Scheyer, 37, is expected back for Duke’s home game vs. Pittsburgh on Tuesday.
This is the first game Scheyer has missed since becoming head coach in April 2022 and only the third game he’s missed in over 15 seasons at Duke.
Scheyer didn’t miss a single game when he played for the Blue Devils from 2006-2010, and in 12 seasons on Duke’s bench, he has missed only two games — both due to appendicitis in February 2020. Prior to Saturday, he played or coached in 543 out of 545 possible games with the program.
Scheyer has led No. 4 Duke to an 11-2 record so far this season. The Blue Devils are one of three teams — along with Auburn and Marquette — with a top-15 adjusted offensive and defensive efficiency ranking, per KenPom.
What Scheyer’s absence means for Duke
For Scheyer — Duke’s de facto iron man, even dating back to his playing days — to miss a game, he has to be seriously unwell. That’s especially so given the context of Saturday’s contest: Duke’s first-ever conference game against SMU, which has the ACC’s highest-scoring offense.
The most important thing here, obviously, is that Scheyer is OK. In that regard, it sounds like his absence on Saturday is due to a one-off sickness, rather than anything that could linger. For a Duke team with legitimate national championship aspirations, that’s the only news that really matters. Scheyer has built arguably the best team of his three-season tenure — largely behind one of the nation’s best defenses and 18-year-old phenom Cooper Flagg — and the Blue Devils cannot afford to be without him for long.

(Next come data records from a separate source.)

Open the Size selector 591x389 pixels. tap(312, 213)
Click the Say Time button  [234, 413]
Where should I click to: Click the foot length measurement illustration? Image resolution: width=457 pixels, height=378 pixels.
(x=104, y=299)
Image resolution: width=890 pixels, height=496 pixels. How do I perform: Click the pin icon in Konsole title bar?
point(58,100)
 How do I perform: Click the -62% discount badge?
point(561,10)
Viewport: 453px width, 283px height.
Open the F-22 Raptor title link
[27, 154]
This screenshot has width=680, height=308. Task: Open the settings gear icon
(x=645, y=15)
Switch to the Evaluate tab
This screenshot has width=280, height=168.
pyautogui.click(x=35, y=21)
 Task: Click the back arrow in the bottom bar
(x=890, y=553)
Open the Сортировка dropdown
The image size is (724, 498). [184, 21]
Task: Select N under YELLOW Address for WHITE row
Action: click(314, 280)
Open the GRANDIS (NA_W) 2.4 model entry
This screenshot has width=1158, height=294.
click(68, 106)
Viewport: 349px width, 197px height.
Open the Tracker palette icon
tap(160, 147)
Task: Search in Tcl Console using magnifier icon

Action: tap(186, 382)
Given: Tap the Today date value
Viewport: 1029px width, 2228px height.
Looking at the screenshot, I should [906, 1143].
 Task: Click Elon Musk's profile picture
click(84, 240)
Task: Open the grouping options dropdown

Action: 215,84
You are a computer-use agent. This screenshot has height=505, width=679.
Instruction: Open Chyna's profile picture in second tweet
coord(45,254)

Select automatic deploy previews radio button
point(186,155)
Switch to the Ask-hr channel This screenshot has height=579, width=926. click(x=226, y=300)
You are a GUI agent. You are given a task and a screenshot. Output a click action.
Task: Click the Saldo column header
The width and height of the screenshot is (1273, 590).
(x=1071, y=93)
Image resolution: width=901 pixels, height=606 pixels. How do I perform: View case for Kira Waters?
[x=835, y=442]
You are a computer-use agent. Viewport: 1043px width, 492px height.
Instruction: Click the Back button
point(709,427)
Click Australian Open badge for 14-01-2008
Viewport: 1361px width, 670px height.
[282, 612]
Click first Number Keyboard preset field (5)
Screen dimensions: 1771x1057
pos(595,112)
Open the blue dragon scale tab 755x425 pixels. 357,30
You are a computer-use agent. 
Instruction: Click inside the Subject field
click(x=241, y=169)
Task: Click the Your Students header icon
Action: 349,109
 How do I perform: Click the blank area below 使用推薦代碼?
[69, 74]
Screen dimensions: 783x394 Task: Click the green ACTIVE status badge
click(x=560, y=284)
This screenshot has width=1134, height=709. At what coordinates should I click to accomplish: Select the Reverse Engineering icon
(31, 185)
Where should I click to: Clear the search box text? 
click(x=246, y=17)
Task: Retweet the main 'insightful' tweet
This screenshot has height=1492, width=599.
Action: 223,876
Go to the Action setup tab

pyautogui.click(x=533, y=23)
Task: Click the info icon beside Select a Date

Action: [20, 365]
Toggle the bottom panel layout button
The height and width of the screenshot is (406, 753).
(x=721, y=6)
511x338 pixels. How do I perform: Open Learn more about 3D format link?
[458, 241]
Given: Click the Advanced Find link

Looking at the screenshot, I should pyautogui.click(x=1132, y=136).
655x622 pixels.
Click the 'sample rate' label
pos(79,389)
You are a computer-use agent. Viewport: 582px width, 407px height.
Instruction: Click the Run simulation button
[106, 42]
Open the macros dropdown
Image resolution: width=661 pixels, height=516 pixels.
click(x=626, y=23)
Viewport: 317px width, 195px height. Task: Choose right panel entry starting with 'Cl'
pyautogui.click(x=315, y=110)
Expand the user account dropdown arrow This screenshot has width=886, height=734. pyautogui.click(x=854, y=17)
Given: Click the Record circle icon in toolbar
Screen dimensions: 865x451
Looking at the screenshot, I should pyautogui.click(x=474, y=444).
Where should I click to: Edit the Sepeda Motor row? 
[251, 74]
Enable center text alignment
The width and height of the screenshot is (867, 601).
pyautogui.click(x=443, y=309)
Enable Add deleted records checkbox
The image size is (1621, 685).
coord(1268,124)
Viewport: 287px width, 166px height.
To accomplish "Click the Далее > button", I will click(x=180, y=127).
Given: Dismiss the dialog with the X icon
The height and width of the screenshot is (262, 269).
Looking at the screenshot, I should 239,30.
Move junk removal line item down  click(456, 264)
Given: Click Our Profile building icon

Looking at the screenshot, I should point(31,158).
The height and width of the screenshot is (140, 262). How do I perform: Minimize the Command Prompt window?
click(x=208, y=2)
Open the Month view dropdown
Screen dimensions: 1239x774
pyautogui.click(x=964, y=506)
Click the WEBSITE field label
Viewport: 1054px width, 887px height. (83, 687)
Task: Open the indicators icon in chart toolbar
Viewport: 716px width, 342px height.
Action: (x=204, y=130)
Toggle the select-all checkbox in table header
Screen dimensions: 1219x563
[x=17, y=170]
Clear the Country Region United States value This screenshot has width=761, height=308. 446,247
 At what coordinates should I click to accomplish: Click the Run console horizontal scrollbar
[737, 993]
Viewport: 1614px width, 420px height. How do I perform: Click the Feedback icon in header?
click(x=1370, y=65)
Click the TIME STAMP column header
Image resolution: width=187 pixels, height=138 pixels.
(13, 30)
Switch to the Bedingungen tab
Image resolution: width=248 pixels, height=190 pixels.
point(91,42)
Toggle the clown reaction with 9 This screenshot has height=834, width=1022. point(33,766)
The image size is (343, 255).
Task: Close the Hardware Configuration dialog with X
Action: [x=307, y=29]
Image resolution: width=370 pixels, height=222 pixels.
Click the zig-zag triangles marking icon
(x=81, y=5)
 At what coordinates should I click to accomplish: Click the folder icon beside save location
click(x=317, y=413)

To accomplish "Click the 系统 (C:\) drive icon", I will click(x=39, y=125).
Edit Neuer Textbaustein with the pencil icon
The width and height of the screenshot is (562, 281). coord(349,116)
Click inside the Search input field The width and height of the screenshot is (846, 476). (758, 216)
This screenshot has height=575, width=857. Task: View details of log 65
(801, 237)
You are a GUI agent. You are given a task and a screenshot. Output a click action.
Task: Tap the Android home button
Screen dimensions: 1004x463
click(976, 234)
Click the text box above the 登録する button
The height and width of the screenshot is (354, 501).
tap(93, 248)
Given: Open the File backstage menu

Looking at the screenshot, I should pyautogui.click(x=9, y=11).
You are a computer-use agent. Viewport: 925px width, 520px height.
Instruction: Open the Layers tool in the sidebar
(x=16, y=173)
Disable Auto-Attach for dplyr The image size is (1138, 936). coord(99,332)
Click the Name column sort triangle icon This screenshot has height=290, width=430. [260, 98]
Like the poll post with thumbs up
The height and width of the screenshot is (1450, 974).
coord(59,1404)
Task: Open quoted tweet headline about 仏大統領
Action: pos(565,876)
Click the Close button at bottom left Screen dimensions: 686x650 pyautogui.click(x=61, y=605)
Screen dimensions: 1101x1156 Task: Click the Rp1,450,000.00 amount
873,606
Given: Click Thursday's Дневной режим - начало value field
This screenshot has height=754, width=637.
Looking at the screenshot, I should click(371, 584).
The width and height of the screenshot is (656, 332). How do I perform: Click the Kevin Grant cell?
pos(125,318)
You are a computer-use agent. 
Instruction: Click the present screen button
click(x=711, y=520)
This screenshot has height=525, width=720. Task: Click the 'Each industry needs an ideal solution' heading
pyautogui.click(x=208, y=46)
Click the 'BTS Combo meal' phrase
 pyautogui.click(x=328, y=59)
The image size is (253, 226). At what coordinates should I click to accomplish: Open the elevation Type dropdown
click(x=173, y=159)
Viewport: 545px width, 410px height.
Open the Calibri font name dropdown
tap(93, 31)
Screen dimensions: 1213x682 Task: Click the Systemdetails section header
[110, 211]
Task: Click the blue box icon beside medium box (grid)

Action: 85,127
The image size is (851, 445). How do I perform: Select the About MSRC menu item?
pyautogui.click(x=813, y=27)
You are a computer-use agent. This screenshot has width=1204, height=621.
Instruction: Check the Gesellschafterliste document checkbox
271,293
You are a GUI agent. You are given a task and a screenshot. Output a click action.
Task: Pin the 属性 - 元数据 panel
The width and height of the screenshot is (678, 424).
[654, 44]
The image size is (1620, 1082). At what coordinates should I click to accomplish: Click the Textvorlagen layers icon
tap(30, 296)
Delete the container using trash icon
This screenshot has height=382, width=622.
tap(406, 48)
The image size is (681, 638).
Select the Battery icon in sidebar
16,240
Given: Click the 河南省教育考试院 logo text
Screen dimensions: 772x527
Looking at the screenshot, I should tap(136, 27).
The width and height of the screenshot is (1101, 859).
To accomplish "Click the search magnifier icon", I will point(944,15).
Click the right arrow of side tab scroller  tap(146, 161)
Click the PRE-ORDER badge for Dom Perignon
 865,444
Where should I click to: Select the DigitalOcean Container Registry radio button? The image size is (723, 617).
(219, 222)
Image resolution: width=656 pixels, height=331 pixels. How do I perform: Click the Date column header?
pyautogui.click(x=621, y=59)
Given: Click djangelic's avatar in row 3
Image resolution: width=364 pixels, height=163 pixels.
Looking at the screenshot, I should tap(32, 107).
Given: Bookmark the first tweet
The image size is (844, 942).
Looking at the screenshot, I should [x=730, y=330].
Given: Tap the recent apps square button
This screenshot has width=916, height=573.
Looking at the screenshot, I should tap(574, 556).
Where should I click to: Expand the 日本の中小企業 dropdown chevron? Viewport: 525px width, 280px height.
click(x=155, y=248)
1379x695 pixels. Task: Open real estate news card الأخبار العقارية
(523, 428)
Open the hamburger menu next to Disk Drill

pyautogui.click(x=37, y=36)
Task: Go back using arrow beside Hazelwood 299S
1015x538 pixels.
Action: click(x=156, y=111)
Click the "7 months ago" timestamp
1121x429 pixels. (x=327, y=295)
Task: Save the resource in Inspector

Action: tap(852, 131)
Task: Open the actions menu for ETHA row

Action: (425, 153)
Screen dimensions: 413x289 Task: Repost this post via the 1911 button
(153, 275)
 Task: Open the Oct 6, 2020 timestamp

On a separate note, it is interesting but perhaps not surprising that Carrawell — who was a Mike Krzyzewski assistant alongside Scheyer — will serve as acting head coach, rather than fellow associate head coach Jai Lucas, who coordinates Duke’s defense. Carrawell is the only coach on Scheyer’s staff who has been around since the Krzyzewski era, and he has a close personal relationship with Scheyer to boot. But Lucas, 36, is considered a rising star in the coaching world and should soon be receiving offers to run his own program. It would’ve been interesting to see Lucas step into that role for one game before he becomes a head coach, but Carrawell’s familiarity with the program and longstanding position make him the natural choice.